— Start Text shown —
Lil Bit Of Game Dev

And other things

View on GitHub
2 September 2023

AWS SSM Kinda Sucks (and that's okay)

by ashley

These are some of my discoveries while helping a company move from SSH to AWS SSM.

  1. Be Prepared
  2. Background
    1. ABAC-Based IAM
  3. Stop Using SSH
  4. Make Your Own Tooling
  5. Account Wide SSM Settings
  6. Use Tags For Permissions
    1. Problem: Sessions and Commands can’t be tagged
    2. Problem: Federated users don’t get a userid
  7. SSH over SSM kind of sucks
  8. Port Tunneling over SSM kind of sucks
  9. SCP over SSM also sucks
  10. Stop Using AWS-Managed Documents

Be Prepared

Warning! This post assumes you have some basic understanding of how to use SSM and what SSM Sessions, Commands, and Documents are.
— End Text shown —
__Your tasks__:
A) Decide whether each statement agrees with the AWS SSM post, answering yes or no and quoting the deciding words: (i) The post is dated 2 September 2023. (ii) The post expects readers to have no prior knowledge of SSM. (iii) The company was moving from AWS SSM to SSH.
B) Answer these questions from the AWS SSM post:
(i) Who wrote the post?
(ii) What problem does the post list for federated users?
(iii) What subsection is listed under "Background"?
— Start Data provided —
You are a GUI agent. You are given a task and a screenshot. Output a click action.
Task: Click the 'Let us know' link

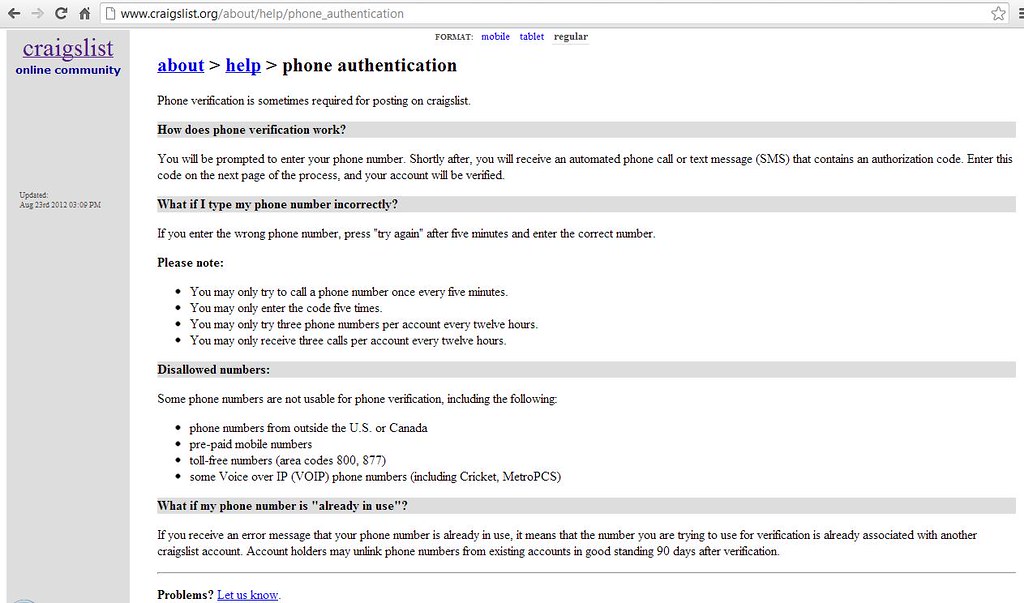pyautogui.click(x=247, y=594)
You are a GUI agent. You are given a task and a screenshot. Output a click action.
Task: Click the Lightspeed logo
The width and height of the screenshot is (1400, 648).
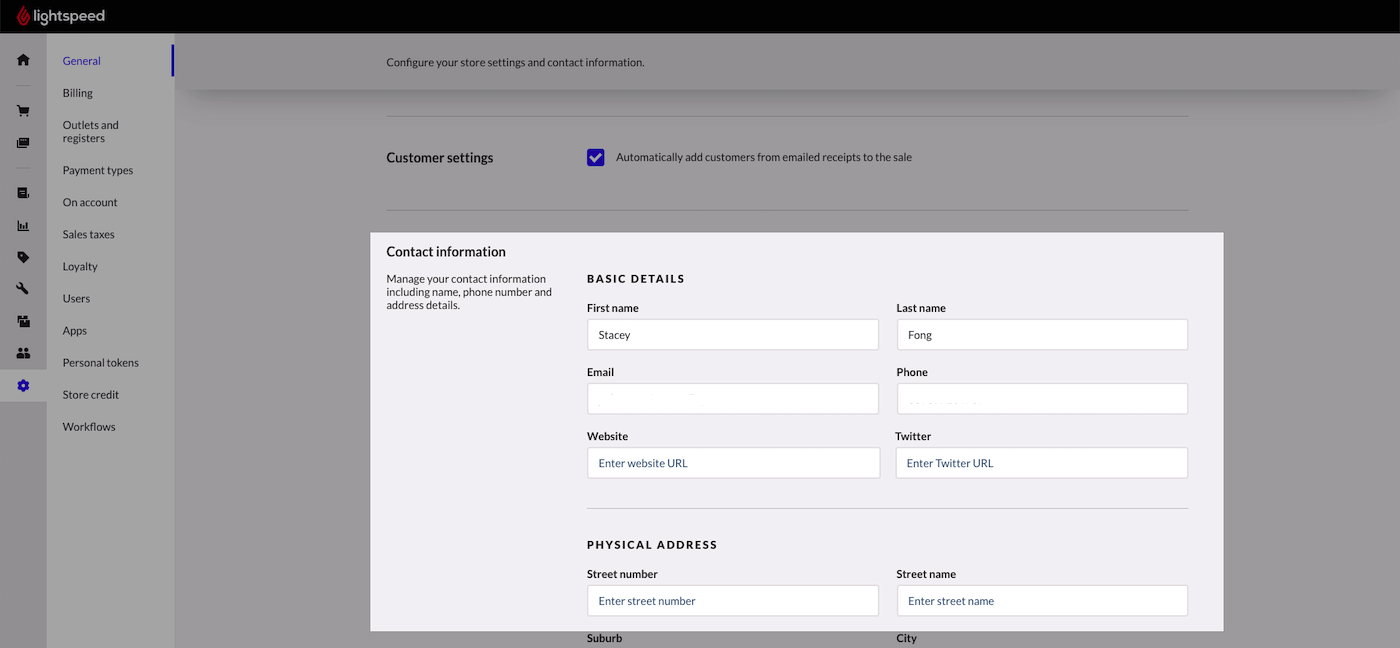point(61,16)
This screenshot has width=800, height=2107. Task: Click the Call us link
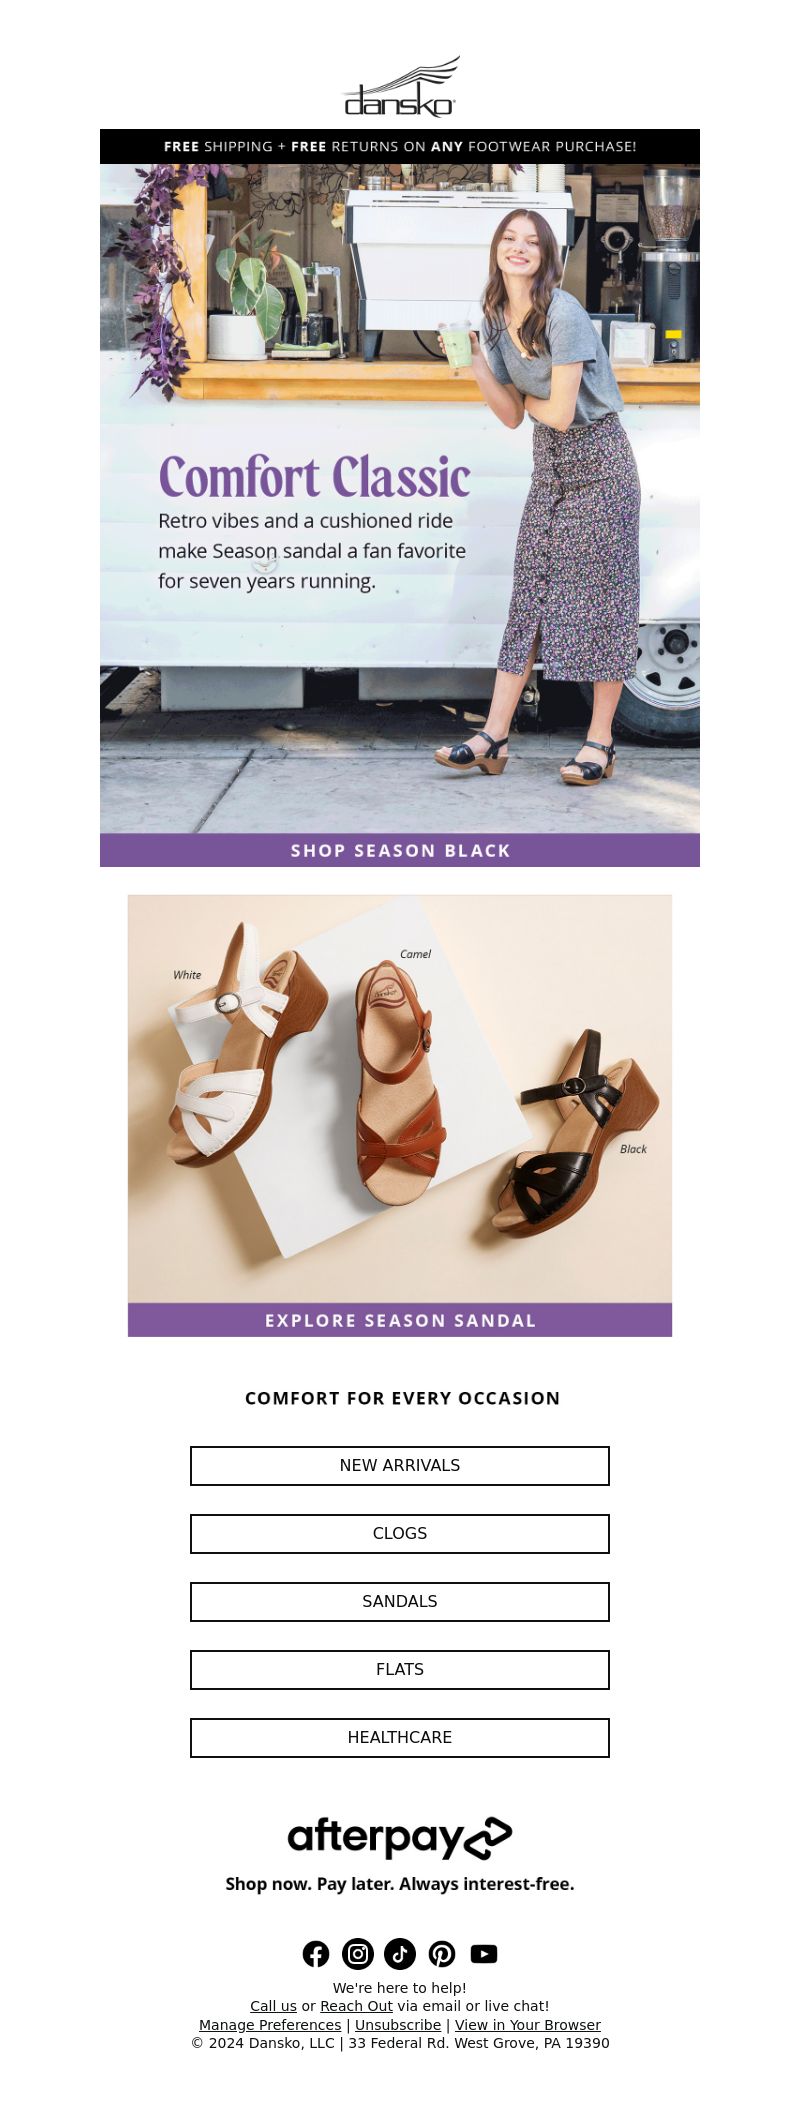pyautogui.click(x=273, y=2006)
— End Data provided —
— Start Data provided —
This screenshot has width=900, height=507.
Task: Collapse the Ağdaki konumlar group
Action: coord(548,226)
— End Data provided —
— Start Data provided —
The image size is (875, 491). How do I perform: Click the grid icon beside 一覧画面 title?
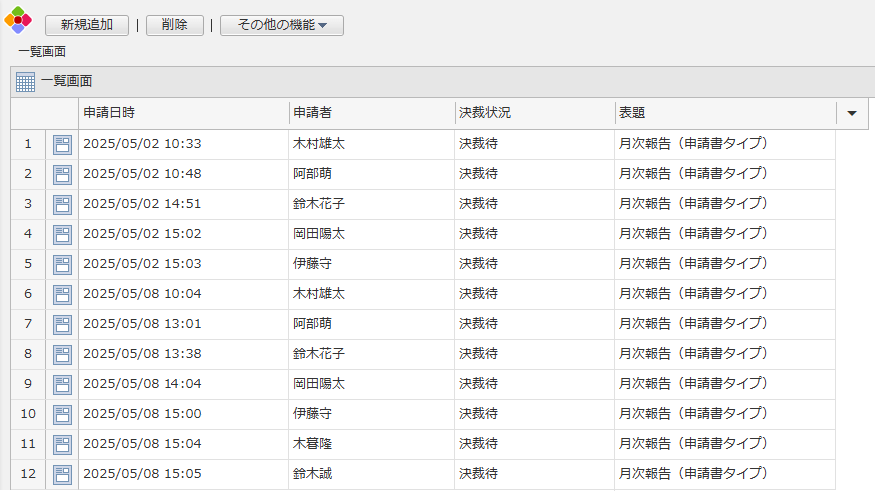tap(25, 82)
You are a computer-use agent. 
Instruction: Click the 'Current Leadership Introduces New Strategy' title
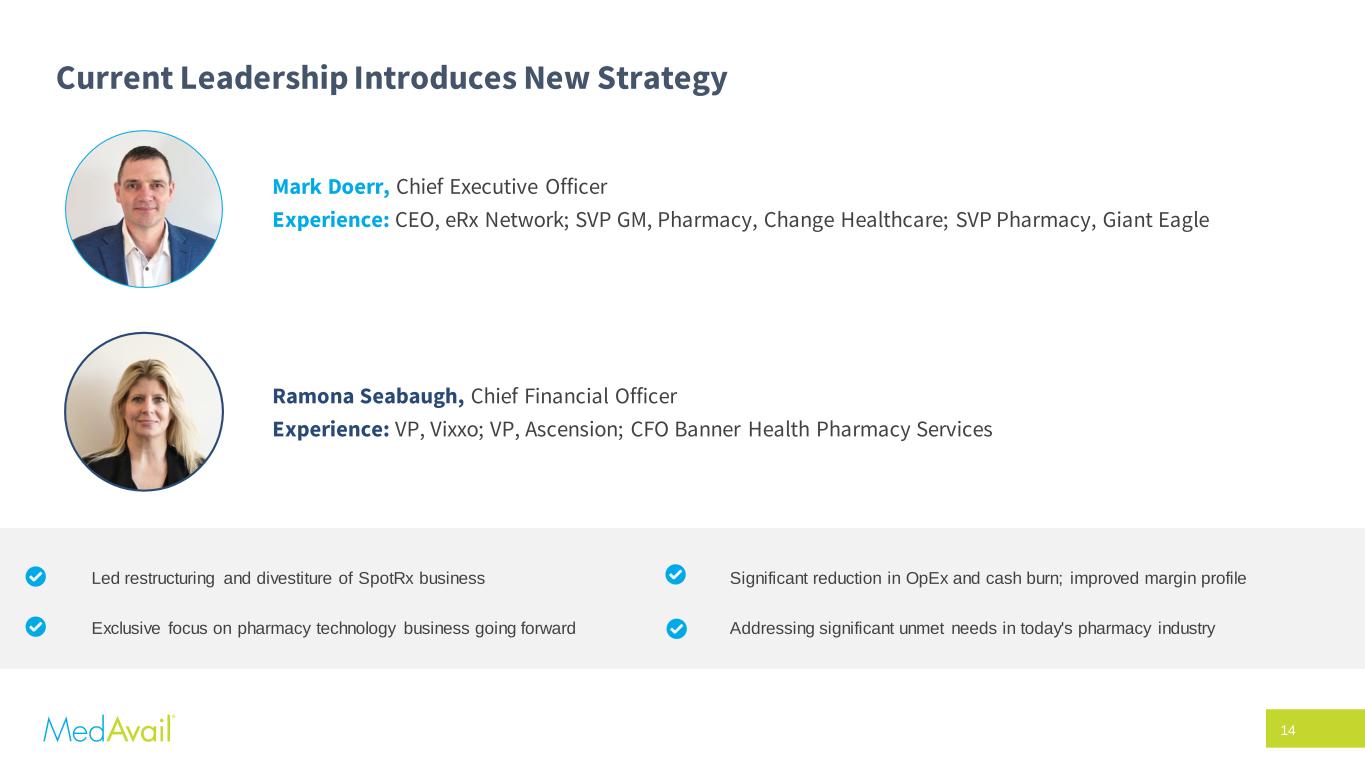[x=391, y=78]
— End Data provided —
__The solutions__:
A)
(i) Yes: "2 September 2023"
(ii) No: "This post assumes you have some basic understanding of how to use SSM and what SSM Sessions, Commands, and Documents are."
(iii) No: "helping a company move from SSH to AWS SSM"

B)
(i) ashley
(ii) They don’t get a userid.
(iii) ABAC-Based IAM